Department of Anesthesiology, University of Minnesota Medical School, Minneapolis, Minnesota 55455, USA.
Semin Thorac Cardiovasc Surg. 2010 Winter;22(4):267-8. doi: 10.1053/j.semtcvs.2011.01.004.
Improvements in technology, classic peer review, and even relentless determination of the individual practitioner have proven insufficient to eliminate adverse events in surgical patients. Preventing avoidable harm must focus on changing the operating room culture from one of separate--and well-meaning individuals--to a cohesive approach by surgeons, anesthesiologists, nurses, and associated or health staff.
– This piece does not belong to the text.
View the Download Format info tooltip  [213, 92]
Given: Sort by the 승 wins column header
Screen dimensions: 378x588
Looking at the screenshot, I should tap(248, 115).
Neily and colleagues report the results of a comprehensive team training program implemented across 74 Veterans Health or facilities, which was associated with an 18% reduction in annual mortality (rate ratio = 0.82; P = 0.01).
技术的进步、经典的同行评议,甚至是个体从业者的不懈努力,都被证明不足以消除外科患者的不良事件。要预防可避免的伤害,就必须将手术室文化从个体分离且善意的文化,转变为外科医生、麻醉师、护士以及相关或卫生人员的凝聚力方法。Neily 及其同事报告了在 74 个退伍军人健康或设施中实施的全面团队培训计划的结果,该计划与每年死亡率降低 18%相关(率比=0.82;P=0.01)。